— WHAT THIS TASK INVOLVES —
Can you render the listing below as a numbered list, leaving out its blank lines?

— EXERCISE MATERIALS —
** Start **

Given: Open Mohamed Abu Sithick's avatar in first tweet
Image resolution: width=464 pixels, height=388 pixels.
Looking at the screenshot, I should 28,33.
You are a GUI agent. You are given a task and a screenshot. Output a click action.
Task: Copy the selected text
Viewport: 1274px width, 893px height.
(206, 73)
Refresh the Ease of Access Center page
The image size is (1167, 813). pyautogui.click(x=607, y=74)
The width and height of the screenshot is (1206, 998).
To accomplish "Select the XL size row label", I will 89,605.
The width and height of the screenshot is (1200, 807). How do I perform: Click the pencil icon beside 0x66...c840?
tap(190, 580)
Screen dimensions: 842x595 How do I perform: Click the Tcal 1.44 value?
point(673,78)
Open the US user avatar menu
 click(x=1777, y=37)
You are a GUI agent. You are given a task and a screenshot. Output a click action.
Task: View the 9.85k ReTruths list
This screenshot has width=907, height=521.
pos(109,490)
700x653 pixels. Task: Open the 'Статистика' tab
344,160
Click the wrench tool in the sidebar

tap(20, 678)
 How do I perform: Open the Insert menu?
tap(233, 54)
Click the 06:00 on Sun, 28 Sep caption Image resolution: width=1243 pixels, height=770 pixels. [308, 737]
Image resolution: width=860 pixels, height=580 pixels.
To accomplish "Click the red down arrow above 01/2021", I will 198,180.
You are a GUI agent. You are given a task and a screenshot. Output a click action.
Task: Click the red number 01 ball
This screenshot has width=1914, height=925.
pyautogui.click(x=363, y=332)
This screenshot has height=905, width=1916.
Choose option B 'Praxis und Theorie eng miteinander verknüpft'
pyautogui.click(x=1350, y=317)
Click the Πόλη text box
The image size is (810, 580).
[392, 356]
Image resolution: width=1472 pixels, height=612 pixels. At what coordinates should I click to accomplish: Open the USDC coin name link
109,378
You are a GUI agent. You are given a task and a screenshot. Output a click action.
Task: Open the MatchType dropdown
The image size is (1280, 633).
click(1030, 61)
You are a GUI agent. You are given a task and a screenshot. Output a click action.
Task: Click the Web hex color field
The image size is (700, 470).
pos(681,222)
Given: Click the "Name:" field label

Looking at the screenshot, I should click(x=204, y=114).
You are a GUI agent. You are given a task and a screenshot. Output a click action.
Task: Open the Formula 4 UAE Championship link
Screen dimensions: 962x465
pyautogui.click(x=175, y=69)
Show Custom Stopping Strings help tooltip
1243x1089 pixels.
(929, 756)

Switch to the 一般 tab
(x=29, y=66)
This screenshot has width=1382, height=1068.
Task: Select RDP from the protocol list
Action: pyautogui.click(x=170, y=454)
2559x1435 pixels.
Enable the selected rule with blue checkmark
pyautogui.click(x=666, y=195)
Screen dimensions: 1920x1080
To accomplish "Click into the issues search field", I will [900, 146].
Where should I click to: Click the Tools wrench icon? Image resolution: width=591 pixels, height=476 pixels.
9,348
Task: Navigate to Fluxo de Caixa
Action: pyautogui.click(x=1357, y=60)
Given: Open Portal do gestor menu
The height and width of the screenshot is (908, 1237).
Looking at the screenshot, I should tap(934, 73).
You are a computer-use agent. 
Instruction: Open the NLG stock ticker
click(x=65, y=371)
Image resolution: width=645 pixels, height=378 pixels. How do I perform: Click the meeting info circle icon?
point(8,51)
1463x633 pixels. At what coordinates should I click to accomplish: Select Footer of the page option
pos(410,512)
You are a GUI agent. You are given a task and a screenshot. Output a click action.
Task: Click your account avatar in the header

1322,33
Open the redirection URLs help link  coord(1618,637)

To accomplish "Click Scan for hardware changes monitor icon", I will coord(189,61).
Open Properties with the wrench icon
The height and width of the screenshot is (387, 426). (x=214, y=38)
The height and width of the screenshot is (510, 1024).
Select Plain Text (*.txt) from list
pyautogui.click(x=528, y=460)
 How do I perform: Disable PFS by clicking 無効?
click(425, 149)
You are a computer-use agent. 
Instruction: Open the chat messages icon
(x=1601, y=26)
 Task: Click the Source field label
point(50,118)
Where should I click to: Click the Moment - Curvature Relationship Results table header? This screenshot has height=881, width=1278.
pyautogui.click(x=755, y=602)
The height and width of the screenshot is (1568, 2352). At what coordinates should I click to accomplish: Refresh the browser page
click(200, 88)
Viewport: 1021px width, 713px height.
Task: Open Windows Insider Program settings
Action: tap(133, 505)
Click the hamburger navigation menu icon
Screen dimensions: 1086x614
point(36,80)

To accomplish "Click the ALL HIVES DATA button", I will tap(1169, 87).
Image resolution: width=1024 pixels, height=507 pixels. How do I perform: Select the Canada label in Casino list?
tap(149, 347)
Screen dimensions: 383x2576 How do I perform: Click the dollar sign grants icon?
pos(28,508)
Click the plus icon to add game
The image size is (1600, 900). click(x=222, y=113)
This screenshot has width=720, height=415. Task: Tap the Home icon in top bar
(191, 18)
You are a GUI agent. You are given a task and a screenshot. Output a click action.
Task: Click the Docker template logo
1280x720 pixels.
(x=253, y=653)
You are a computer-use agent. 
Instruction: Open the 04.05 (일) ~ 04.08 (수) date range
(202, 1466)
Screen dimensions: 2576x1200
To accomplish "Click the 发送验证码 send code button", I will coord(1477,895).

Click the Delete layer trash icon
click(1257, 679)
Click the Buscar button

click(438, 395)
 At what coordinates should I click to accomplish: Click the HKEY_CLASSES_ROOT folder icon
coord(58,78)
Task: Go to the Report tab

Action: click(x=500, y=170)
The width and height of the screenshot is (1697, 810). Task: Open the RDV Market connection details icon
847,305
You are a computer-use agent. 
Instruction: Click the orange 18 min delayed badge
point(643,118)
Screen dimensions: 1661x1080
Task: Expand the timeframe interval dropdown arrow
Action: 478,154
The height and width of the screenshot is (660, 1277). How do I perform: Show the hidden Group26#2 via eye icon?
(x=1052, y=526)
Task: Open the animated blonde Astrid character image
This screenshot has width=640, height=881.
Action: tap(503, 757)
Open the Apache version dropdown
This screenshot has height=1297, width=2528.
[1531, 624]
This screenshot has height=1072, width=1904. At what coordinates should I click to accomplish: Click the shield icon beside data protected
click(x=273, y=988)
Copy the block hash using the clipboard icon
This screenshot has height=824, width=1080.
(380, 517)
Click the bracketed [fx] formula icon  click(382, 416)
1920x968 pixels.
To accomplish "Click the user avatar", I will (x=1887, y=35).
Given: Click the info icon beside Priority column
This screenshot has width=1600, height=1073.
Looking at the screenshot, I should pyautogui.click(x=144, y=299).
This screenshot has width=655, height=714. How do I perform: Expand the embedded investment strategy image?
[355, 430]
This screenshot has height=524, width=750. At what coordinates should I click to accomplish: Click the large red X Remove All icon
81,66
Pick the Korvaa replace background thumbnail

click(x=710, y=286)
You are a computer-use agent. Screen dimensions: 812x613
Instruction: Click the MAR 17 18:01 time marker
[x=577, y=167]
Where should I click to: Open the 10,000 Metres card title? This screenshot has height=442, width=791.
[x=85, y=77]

** End **

— FULL ANSWER —
1. Given: Open Mohamed Abu Sithick's avatar in first tweet
2. Image resolution: width=464 pixels, height=388 pixels.
3. Looking at the screenshot, I should 28,33.
4. You are a GUI agent. You are given a task and a screenshot. Output a click action.
5. Task: Copy the selected text
6. Viewport: 1274px width, 893px height.
7. (206, 73)
8. Refresh the Ease of Access Center page
9. The image size is (1167, 813). pyautogui.click(x=607, y=74)
10. The width and height of the screenshot is (1206, 998).
11. To accomplish "Select the XL size row label", I will 89,605.
12. The width and height of the screenshot is (1200, 807). How do I perform: Click the pencil icon beside 0x66...c840?
13. tap(190, 580)
14. Screen dimensions: 842x595 How do I perform: Click the Tcal 1.44 value?
15. point(673,78)
16. Open the US user avatar menu
17.  click(x=1777, y=37)
18. You are a GUI agent. You are given a task and a screenshot. Output a click action.
19. Task: View the 9.85k ReTruths list
20. This screenshot has width=907, height=521.
21. pos(109,490)
22. 700x653 pixels. Task: Open the 'Статистика' tab
23. 344,160
24. Click the wrench tool in the sidebar
25. tap(20, 678)
26.  How do I perform: Open the Insert menu?
27. tap(233, 54)
28. Click the 06:00 on Sun, 28 Sep caption Image resolution: width=1243 pixels, height=770 pixels. [308, 737]
29. Image resolution: width=860 pixels, height=580 pixels.
30. To accomplish "Click the red down arrow above 01/2021", I will 198,180.
31. You are a GUI agent. You are given a task and a screenshot. Output a click action.
32. Task: Click the red number 01 ball
33. This screenshot has width=1914, height=925.
34. pyautogui.click(x=363, y=332)
35. This screenshot has height=905, width=1916.
36. Choose option B 'Praxis und Theorie eng miteinander verknüpft'
37. pyautogui.click(x=1350, y=317)
38. Click the Πόλη text box
39. The image size is (810, 580).
40. [392, 356]
41. Image resolution: width=1472 pixels, height=612 pixels. At what coordinates should I click to accomplish: Open the USDC coin name link
42. 109,378
43. You are a GUI agent. You are given a task and a screenshot. Output a click action.
44. Task: Open the MatchType dropdown
45. The image size is (1280, 633).
46. click(1030, 61)
47. You are a GUI agent. You are given a task and a screenshot. Output a click action.
48. Task: Click the Web hex color field
49. The image size is (700, 470).
50. pos(681,222)
51. Given: Click the "Name:" field label
52. Looking at the screenshot, I should click(x=204, y=114).
53. You are a GUI agent. You are given a task and a screenshot. Output a click action.
54. Task: Open the Formula 4 UAE Championship link
55. Screen dimensions: 962x465
56. pyautogui.click(x=175, y=69)
57. Show Custom Stopping Strings help tooltip
58. 1243x1089 pixels.
59. (929, 756)
60. Switch to the 一般 tab
61. (x=29, y=66)
62. This screenshot has width=1382, height=1068.
63. Task: Select RDP from the protocol list
64. Action: pyautogui.click(x=170, y=454)
65. 2559x1435 pixels.
66. Enable the selected rule with blue checkmark
67. pyautogui.click(x=666, y=195)
68. Screen dimensions: 1920x1080
69. To accomplish "Click into the issues search field", I will [900, 146].
70. Where should I click to: Click the Tools wrench icon? Image resolution: width=591 pixels, height=476 pixels.
71. 9,348
72. Task: Navigate to Fluxo de Caixa
73. Action: pyautogui.click(x=1357, y=60)
74. Given: Open Portal do gestor menu
75. The height and width of the screenshot is (908, 1237).
76. Looking at the screenshot, I should tap(934, 73).
77. You are a computer-use agent. 
78. Instruction: Open the NLG stock ticker
79. click(x=65, y=371)
80. Image resolution: width=645 pixels, height=378 pixels. How do I perform: Click the meeting info circle icon?
81. point(8,51)
82. 1463x633 pixels. At what coordinates should I click to accomplish: Select Footer of the page option
83. pos(410,512)
84. You are a GUI agent. You are given a task and a screenshot. Output a click action.
85. Task: Click your account avatar in the header
86. 1322,33
87. Open the redirection URLs help link  coord(1618,637)
88. To accomplish "Click Scan for hardware changes monitor icon", I will coord(189,61).
89. Open Properties with the wrench icon
90. The height and width of the screenshot is (387, 426). (x=214, y=38)
91. The height and width of the screenshot is (510, 1024).
92. Select Plain Text (*.txt) from list
93. pyautogui.click(x=528, y=460)
94.  How do I perform: Disable PFS by clicking 無効?
95. click(425, 149)
96. You are a computer-use agent. 
97. Instruction: Open the chat messages icon
98. (x=1601, y=26)
99.  Task: Click the Source field label
100. point(50,118)
101. Where should I click to: Click the Moment - Curvature Relationship Results table header? This screenshot has height=881, width=1278.
102. pyautogui.click(x=755, y=602)
103. The height and width of the screenshot is (1568, 2352). At what coordinates should I click to accomplish: Refresh the browser page
104. click(200, 88)
105. Viewport: 1021px width, 713px height.
106. Task: Open Windows Insider Program settings
107. Action: tap(133, 505)
108. Click the hamburger navigation menu icon
109. Screen dimensions: 1086x614
110. point(36,80)
111. To accomplish "Click the ALL HIVES DATA button", I will tap(1169, 87).
112. Image resolution: width=1024 pixels, height=507 pixels. How do I perform: Select the Canada label in Casino list?
113. tap(149, 347)
114. Screen dimensions: 383x2576 How do I perform: Click the dollar sign grants icon?
115. pos(28,508)
116. Click the plus icon to add game
117. The image size is (1600, 900). click(x=222, y=113)
118. This screenshot has width=720, height=415. Task: Tap the Home icon in top bar
119. (191, 18)
120. You are a GUI agent. You are given a task and a screenshot. Output a click action.
121. Task: Click the Docker template logo
122. 1280x720 pixels.
123. (x=253, y=653)
124. You are a computer-use agent. 
125. Instruction: Open the 04.05 (일) ~ 04.08 (수) date range
126. (202, 1466)
127. Screen dimensions: 2576x1200
128. To accomplish "Click the 发送验证码 send code button", I will coord(1477,895).
129. Click the Delete layer trash icon
130. click(1257, 679)
131. Click the Buscar button
132. click(438, 395)
133.  At what coordinates should I click to accomplish: Click the HKEY_CLASSES_ROOT folder icon
134. coord(58,78)
135. Task: Go to the Report tab
136. Action: click(x=500, y=170)
137. The width and height of the screenshot is (1697, 810). Task: Open the RDV Market connection details icon
138. 847,305
139. You are a computer-use agent. 
140. Instruction: Click the orange 18 min delayed badge
141. point(643,118)
142. Screen dimensions: 1661x1080
143. Task: Expand the timeframe interval dropdown arrow
144. Action: 478,154
145. The height and width of the screenshot is (660, 1277). How do I perform: Show the hidden Group26#2 via eye icon?
146. (x=1052, y=526)
147. Task: Open the animated blonde Astrid character image
148. This screenshot has width=640, height=881.
149. Action: tap(503, 757)
150. Open the Apache version dropdown
151. This screenshot has height=1297, width=2528.
152. [1531, 624]
153. This screenshot has height=1072, width=1904. At what coordinates should I click to accomplish: Click the shield icon beside data protected
154. click(x=273, y=988)
155. Copy the block hash using the clipboard icon
156. This screenshot has height=824, width=1080.
157. (380, 517)
158. Click the bracketed [fx] formula icon  click(382, 416)
159. 1920x968 pixels.
160. To accomplish "Click the user avatar", I will (x=1887, y=35).
161. Given: Click the info icon beside Priority column
162. This screenshot has width=1600, height=1073.
163. Looking at the screenshot, I should pyautogui.click(x=144, y=299).
164. This screenshot has width=655, height=714. How do I perform: Expand the embedded investment strategy image?
165. [355, 430]
166. This screenshot has height=524, width=750. At what coordinates should I click to accomplish: Click the large red X Remove All icon
167. 81,66
168. Pick the Korvaa replace background thumbnail
169. click(x=710, y=286)
170. You are a computer-use agent. Screen dimensions: 812x613
171. Instruction: Click the MAR 17 18:01 time marker
172. [x=577, y=167]
173. Where should I click to: Open the 10,000 Metres card title? This screenshot has height=442, width=791.
174. [x=85, y=77]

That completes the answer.